> GIVEN PASSAGE
SNEAK: Evaluating Strategic Communication and Information Leakage in Large Language Models

Large language models (LLMs) are increasingly deployed in multi-agent settings where communication must balance informativeness and secrecy. In such settings, an agent may need to signal information to collaborators while preventing an adversary from inferring sensitive details. However, existing LLM benchmarks primarily evaluate capabilities such as reasoning, factual knowledge, or instruction following, and do not directly measure strategic communication under asymmetric information. We introduce SNEAK (Secret-aware Natural language Evaluation for Adversarial Knowledge), a benchmark for evaluating selective information sharing in language models. In SNEAK, a model is given a semantic category, a candidate set of words, and a secret word, and must generate a message that indicates knowledge of the secret without revealing it too clearly. We evaluate generated messages using two simulated agents with different information states: an ally, who knows the secret and must identify the intended message, and a chameleon, who does not know the secret and attempts to infer it from the message. This yields two complementary metrics: utility, measuring how well the message communicates to collaborators, and leakage, measuring how much information it reveals to an adversary. Using this framework, we analyze the trade-off between informativeness and secrecy in modern language models and show that strategic communication under asymmetric information remains a challenging capability for current systems. Notably, human participants outperform all evaluated models by a large margin, achieving up to four times higher scores.

翻译：大型语言模型（LLM）日益被部署在多智能体环境中，其中通信需兼顾信息性与保密性。在此类场景中，智能体需向合作者传递信号，同时防止对手推断敏感细节。然而，现有LLM基准主要评估推理、事实知识或指令遵循等能力，并未直接衡量非对称信息下的战略通信。我们提出SNEAK（面向对抗性知识的秘密感知自然语言评估），一个评估语言模型中选择性信息共享的基准。在SNEAK中，模型获得一个语义类别、一个候选词集和一个秘密词，须生成一条消息，既表明知晓秘密，又不至于过于清晰地暴露它。我们使用两个信息状态不同的模拟智能体评估生成消息：盟友（知晓秘密并识别目标消息）和变色龙（不知晓秘密并试图从消息中推断）。这产生两个互补指标：效用（衡量消息与合作者的通信效果）和泄漏（衡量消息向对手泄露的信息量）。利用该框架，我们分析了现代语言模型中信息性与保密性之间的权衡，并表明非对称信息下的战略通信对当前系统仍是一项具有挑战性的能力。值得注意的是，人类参与者以大幅优势超越所有评估模型，得分高达其四倍。

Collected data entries
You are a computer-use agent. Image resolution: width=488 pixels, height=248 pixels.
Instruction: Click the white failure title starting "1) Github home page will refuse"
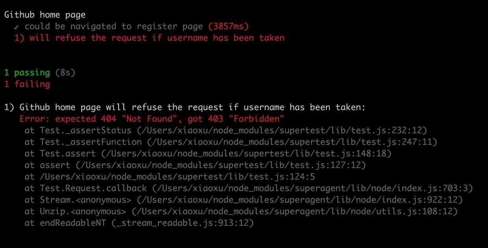(x=185, y=107)
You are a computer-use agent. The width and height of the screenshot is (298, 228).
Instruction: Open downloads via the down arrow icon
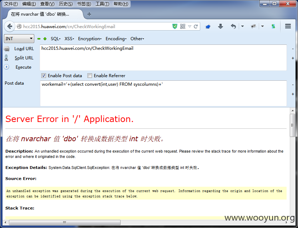coord(221,26)
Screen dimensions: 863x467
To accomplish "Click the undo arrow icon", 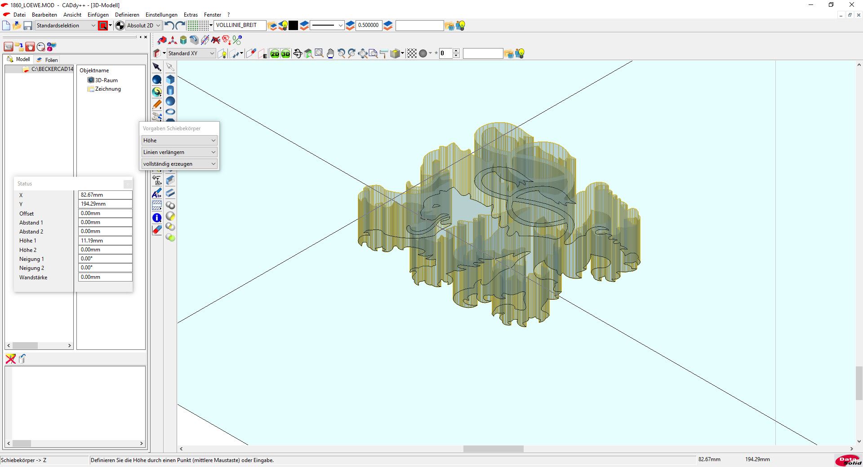I will [x=169, y=26].
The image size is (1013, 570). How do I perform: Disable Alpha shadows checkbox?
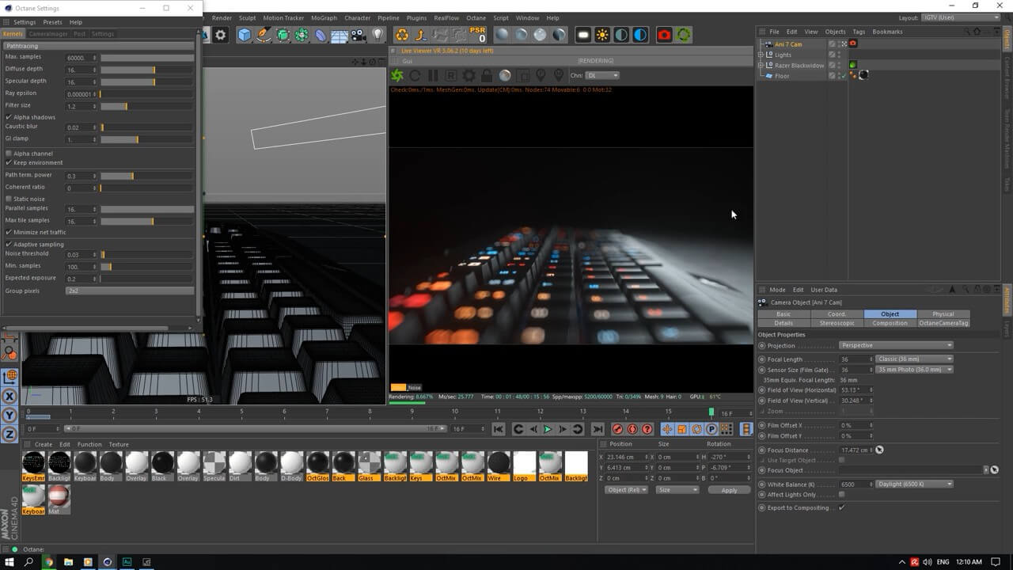pos(9,117)
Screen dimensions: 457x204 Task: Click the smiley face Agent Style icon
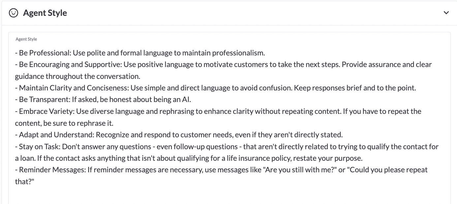(13, 13)
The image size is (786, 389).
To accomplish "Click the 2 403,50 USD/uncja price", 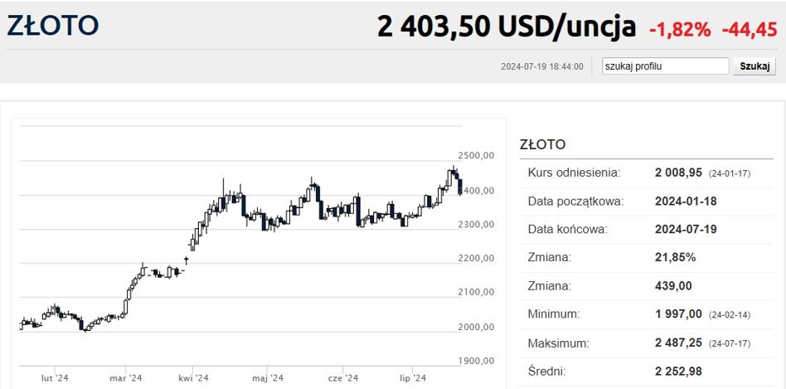I will (x=506, y=27).
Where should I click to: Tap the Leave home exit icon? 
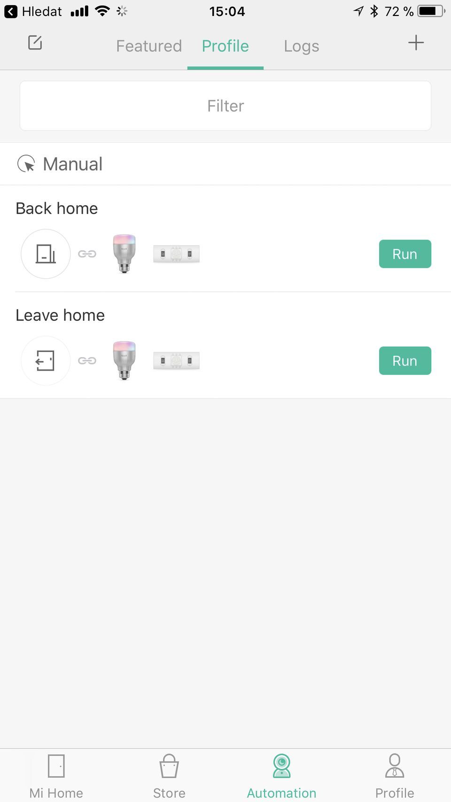point(46,360)
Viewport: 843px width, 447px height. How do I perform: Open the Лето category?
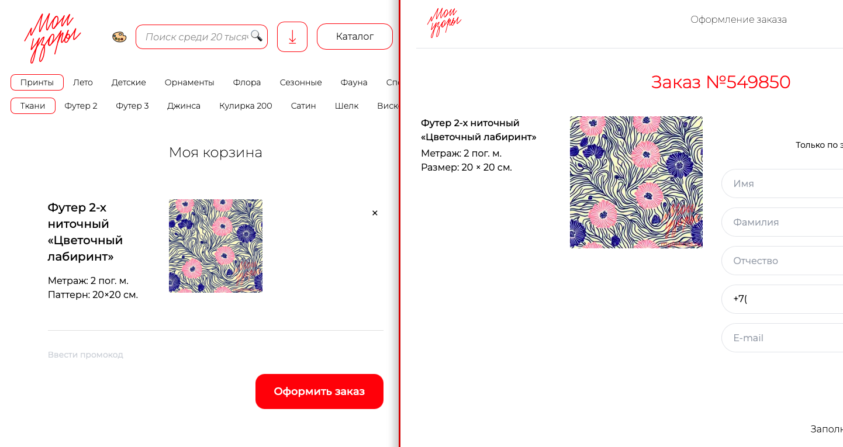click(x=83, y=82)
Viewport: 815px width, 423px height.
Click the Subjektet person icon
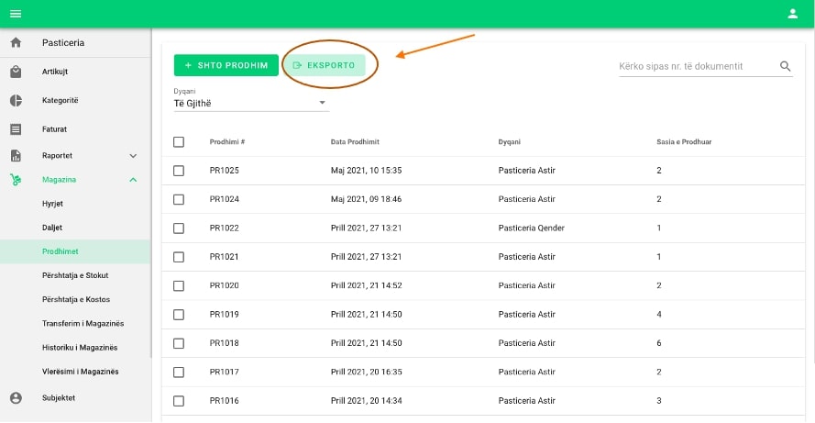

> WORK REQUEST
Can you quote the part of the SNEAK abstract that opens with the words containing "翻译：大型语言模型（LLM）" and closes with "有评估模型，得分高达其四倍。"?

> EXERCISE RESULT
翻译：大型语言模型（LLM）日益被部署在多智能体环境中，其中通信需兼顾信息性与保密性。在此类场景中，智能体需向合作者传递信号，同时防止对手推断敏感细节。然而，现有LLM基准主要评估推理、事实知识或指令遵循等能力，并未直接衡量非对称信息下的战略通信。我们提出SNEAK（面向对抗性知识的秘密感知自然语言评估），一个评估语言模型中选择性信息共享的基准。在SNEAK中，模型获得一个语义类别、一个候选词集和一个秘密词，须生成一条消息，既表明知晓秘密，又不至于过于清晰地暴露它。我们使用两个信息状态不同的模拟智能体评估生成消息：盟友（知晓秘密并识别目标消息）和变色龙（不知晓秘密并试图从消息中推断）。这产生两个互补指标：效用（衡量消息与合作者的通信效果）和泄漏（衡量消息向对手泄露的信息量）。利用该框架，我们分析了现代语言模型中信息性与保密性之间的权衡，并表明非对称信息下的战略通信对当前系统仍是一项具有挑战性的能力。值得注意的是，人类参与者以大幅优势超越所有评估模型，得分高达其四倍。